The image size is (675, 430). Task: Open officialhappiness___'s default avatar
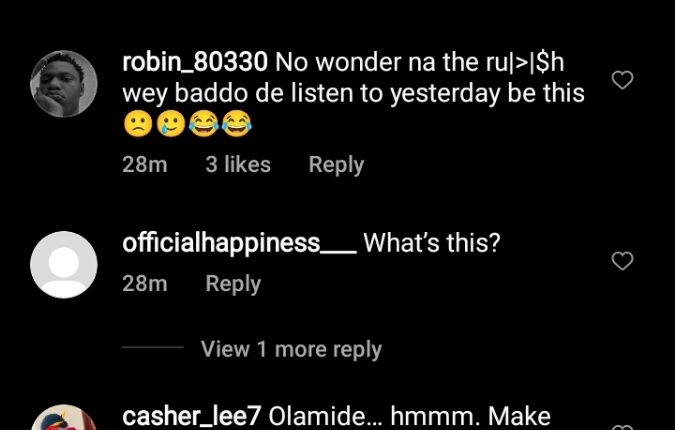coord(64,265)
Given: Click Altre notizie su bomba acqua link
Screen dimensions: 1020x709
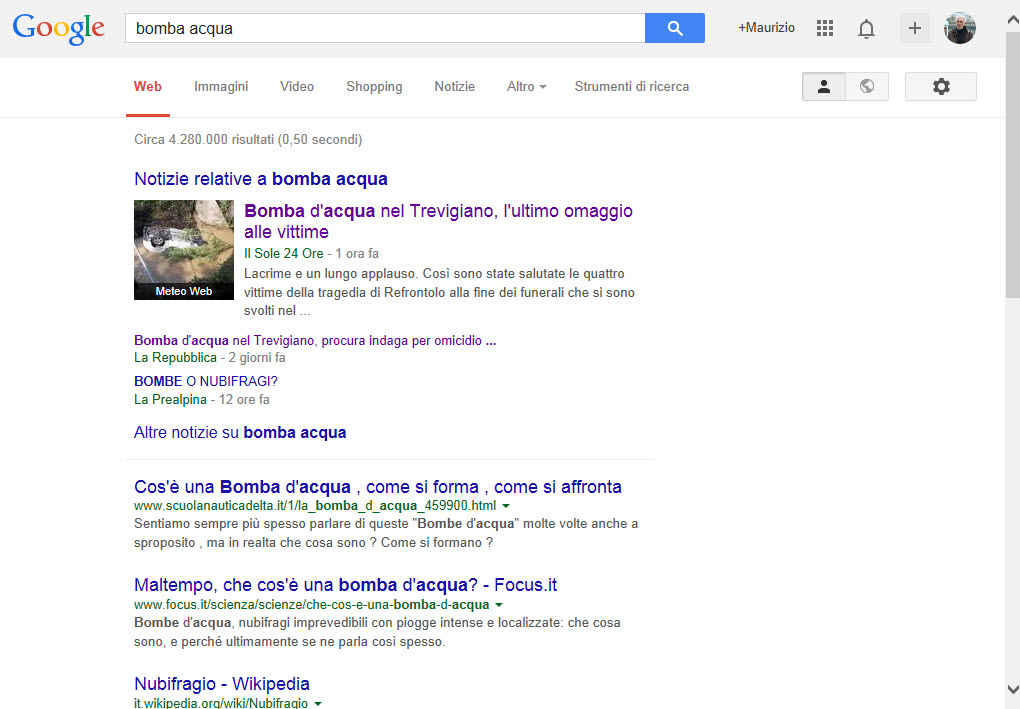Looking at the screenshot, I should (x=240, y=433).
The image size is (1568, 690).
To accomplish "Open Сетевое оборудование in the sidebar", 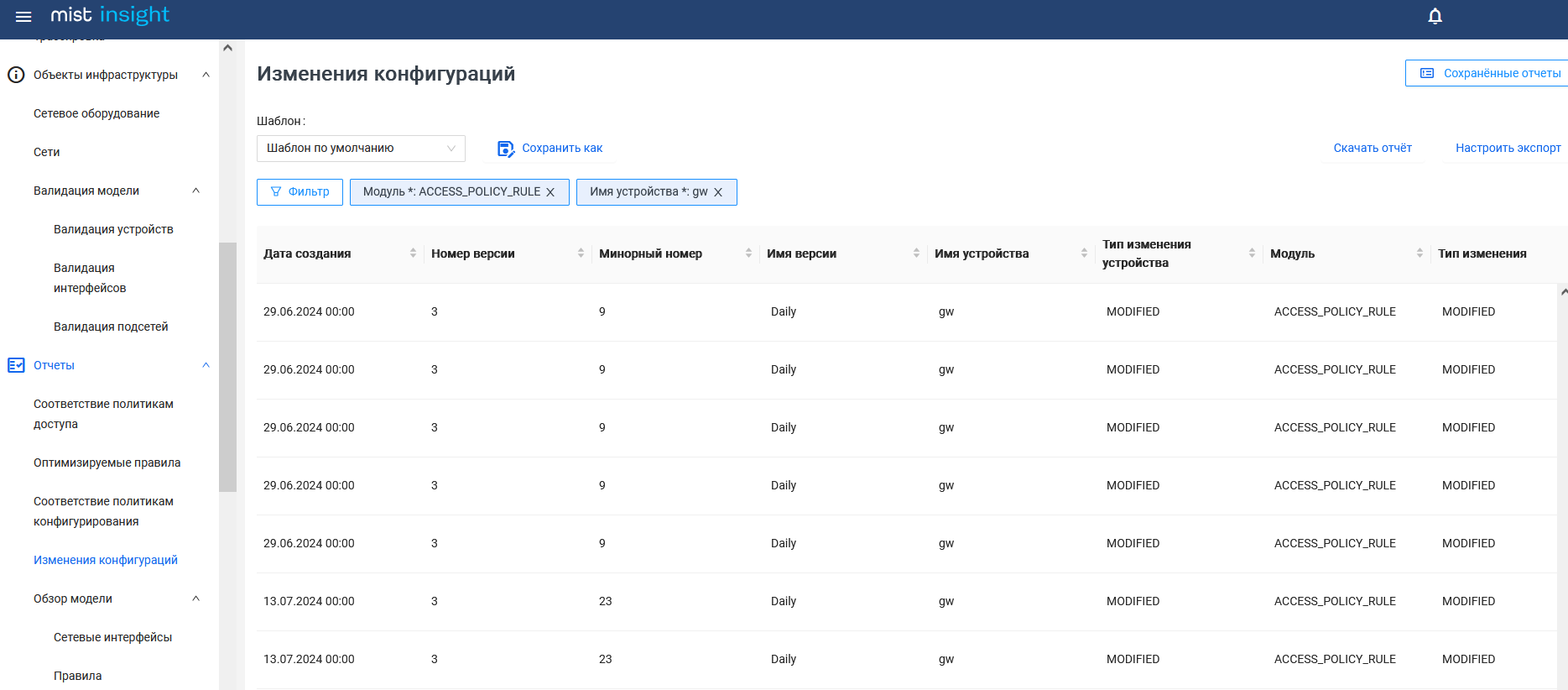I will pyautogui.click(x=96, y=113).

.....

Repeat the records above exactly, from the first line through the line that contains "The image size is (1568, 690).", and leave out the pictures.

▸ **Result of the task**
The image size is (675, 430). Task: Open officialhappiness___'s default avatar
coord(64,265)
Given: Click Altre notizie su bomba acqua link
Screen dimensions: 1020x709
Looking at the screenshot, I should (x=240, y=433).
The image size is (1568, 690).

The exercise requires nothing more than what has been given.